During the van life, we dreamed about what our next home would look like. We had a plan to buy a townhome when we got back in the fall before I started teaching again for the year. The market was still high so we decided to wait. We are grateful to be able to live with Andy’s mom for what has now been an entire school year. As fall settled in, we started playing with the idea of opening up a hostel….a dream we have had in our minds for a couple of years. We started writing a business plan, talking to a mentor, and reading all about hostel ownership. Our energy was in full swing for hostel ownership plans during the months of September and October. At the end of October we learned I was pregnant (yes pregnant and didn’t realize it for nearly the first trimester)….surprise! This brought a turning point to the hostel idea. I thought there was no way we were going to run a hostel with 2 very young children. The hostel idea went on hold as we got into the winter months. We settled in for the winter, I continued to teach at the outdoor pre-k, and Andy (and grandma) were on Rory duty. It was nice for daddy daycare to be able to share the duties of caring for Rory while I was at work. As the school year went on, I began to really just go through the motions it felt. While dad and grandma were there to help, I still felt I wanted to do mommy duty and spend time with Rory when I got home from work. The exhaustion was real. There were plenty of days when I was struggling to find joy in teaching. There were days I struggled to even want to spend time with Rory because I was so exhausted from teaching. Between the pregnancy, caring for a 1-year-old, and working with 4-5-year-olds the exhaustion was in full swing. Being pregnant the second time around was much different. There was less anxiety, less unknown, and overall less time to think about the pregnancy itself. I’ve been so busy with a 1 year old and work that there’s been no time or energy to sit and reflect on things like a pregnancy diary. This is for sure a piece of advice to anyone pregnant for your first time especially….it’s cool to read back on all the changes and emotions your body goes through because you will forgot about so much of it!

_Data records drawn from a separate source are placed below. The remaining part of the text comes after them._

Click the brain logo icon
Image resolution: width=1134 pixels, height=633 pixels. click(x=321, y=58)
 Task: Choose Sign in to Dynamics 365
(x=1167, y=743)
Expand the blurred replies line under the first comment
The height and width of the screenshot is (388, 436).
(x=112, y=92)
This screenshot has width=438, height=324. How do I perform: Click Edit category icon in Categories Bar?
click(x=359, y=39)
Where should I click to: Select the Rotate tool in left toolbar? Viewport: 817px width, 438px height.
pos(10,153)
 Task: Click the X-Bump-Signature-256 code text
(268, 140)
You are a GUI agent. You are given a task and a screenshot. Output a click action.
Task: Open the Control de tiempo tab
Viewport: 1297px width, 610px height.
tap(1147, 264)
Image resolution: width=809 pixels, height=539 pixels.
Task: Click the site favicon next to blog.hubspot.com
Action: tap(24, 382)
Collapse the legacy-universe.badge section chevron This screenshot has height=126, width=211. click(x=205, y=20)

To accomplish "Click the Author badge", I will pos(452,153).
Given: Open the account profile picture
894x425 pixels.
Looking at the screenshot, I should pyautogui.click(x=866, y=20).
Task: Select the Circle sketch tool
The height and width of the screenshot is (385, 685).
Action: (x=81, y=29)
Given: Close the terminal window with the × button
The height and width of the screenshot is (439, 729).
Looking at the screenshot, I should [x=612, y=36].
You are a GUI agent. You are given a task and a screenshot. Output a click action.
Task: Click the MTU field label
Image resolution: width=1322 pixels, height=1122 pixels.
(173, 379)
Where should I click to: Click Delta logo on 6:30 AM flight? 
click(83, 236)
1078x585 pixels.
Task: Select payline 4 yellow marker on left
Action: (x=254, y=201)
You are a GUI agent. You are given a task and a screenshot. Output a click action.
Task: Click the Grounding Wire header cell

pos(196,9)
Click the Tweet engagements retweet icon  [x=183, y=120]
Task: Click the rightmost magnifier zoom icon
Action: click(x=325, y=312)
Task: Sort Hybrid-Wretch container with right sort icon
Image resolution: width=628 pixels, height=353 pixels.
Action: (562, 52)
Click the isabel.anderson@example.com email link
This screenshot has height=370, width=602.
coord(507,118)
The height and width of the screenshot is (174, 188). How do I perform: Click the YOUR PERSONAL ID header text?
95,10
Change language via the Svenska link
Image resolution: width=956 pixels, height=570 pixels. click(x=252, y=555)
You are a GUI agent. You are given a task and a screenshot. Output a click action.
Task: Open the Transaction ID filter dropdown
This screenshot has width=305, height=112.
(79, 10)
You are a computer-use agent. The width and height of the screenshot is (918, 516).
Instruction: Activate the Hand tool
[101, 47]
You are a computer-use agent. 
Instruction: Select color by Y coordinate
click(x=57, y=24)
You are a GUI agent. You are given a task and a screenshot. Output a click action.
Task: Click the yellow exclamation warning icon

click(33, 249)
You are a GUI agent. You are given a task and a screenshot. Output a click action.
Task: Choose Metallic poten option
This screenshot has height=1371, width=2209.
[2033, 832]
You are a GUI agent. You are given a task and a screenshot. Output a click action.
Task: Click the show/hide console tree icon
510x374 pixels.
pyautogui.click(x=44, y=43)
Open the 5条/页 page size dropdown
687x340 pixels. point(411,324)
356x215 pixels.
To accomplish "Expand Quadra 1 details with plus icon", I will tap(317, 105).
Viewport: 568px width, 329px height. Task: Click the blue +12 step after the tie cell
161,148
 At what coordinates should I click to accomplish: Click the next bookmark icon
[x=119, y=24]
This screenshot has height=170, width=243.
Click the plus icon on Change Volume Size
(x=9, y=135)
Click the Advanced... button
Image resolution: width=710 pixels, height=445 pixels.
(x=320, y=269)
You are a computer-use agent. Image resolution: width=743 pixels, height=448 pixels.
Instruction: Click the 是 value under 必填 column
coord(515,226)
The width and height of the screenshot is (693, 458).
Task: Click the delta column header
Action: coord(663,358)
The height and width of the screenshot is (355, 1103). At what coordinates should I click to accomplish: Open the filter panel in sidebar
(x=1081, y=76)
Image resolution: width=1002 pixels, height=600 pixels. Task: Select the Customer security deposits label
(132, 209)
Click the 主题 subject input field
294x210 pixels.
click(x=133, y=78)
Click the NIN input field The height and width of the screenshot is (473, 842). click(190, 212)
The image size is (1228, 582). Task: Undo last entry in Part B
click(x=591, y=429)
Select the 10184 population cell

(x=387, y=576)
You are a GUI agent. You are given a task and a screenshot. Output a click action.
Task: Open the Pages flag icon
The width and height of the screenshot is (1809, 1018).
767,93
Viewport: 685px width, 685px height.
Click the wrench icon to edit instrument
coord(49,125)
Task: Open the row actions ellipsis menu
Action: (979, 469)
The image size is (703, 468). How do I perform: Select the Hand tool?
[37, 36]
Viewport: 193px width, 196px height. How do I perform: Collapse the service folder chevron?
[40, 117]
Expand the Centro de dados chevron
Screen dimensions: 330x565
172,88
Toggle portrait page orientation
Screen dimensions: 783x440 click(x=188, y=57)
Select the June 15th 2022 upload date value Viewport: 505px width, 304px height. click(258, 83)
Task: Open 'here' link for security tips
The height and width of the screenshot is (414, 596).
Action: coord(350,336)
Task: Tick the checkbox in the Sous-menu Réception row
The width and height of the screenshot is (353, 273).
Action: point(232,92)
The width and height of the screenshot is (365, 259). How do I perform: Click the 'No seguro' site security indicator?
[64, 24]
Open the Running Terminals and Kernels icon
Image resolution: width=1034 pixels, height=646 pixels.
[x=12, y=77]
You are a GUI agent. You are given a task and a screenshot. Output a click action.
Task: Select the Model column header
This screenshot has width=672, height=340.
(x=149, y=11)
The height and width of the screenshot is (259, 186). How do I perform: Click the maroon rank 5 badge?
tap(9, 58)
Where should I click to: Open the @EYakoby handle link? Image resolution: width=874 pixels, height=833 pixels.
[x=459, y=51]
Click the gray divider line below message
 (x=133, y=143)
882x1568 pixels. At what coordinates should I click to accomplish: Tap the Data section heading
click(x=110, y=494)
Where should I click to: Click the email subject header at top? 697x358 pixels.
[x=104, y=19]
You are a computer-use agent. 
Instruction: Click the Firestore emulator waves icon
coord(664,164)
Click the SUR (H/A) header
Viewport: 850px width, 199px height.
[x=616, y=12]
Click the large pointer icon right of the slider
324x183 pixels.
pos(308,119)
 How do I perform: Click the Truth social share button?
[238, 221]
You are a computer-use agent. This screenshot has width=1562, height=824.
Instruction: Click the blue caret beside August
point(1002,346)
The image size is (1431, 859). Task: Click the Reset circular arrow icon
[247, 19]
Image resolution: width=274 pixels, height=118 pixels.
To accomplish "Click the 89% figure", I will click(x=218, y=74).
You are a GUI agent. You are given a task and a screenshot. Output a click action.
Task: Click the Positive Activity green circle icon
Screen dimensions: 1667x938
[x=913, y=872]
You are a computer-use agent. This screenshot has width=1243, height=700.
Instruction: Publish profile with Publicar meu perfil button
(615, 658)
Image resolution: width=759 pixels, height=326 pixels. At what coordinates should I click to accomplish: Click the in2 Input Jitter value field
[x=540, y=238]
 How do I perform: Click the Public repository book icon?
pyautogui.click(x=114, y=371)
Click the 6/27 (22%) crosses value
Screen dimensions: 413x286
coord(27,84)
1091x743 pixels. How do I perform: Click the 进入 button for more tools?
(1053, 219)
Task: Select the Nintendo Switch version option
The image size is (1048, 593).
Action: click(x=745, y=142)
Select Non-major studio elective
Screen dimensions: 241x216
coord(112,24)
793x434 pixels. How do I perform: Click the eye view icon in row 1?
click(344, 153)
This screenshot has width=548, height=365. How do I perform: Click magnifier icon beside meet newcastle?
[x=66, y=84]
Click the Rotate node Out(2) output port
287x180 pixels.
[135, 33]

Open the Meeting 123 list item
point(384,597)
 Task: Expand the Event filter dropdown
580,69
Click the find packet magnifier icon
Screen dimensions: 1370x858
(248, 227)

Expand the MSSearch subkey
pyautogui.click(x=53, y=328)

In thinking about what our next step would be with 2 children, we decided to make some job transitions. Andy will go back to work and I will stay home with the kids. I am looking forward to this change. It will open the door for opportunity out there, in connecting with my own children more, and being able to put full energy into the never ending job of parenting. Working full time and parenting is hard. I only did it for 1.5 years since Rory has been born. I give so much credit to all the working parents out there. I also give so much credit to all the stay-at-home parents out there. This isn’t easy either. I’ve been home for 1 week now with Rory and the adjustment to being home full time has had challenges too. Getting into a new routine, and keeping in mind that routine will soon change with a new baby coming. It’s very much a flow by the day season I feel I am in until the baby arrives. We all know the huge schedule and routine change that comes with a new baby.
There’s our current life in a nutshell. The year (by year I mean school year) has been full of twists, turns, changes, transitions, anticipation, waiting, and so many unknowns.
Whatever stage of life you are in, I hope you are finding a balance to get through it. I hope you are able to find joy in the days in the midst of all of the anticipation.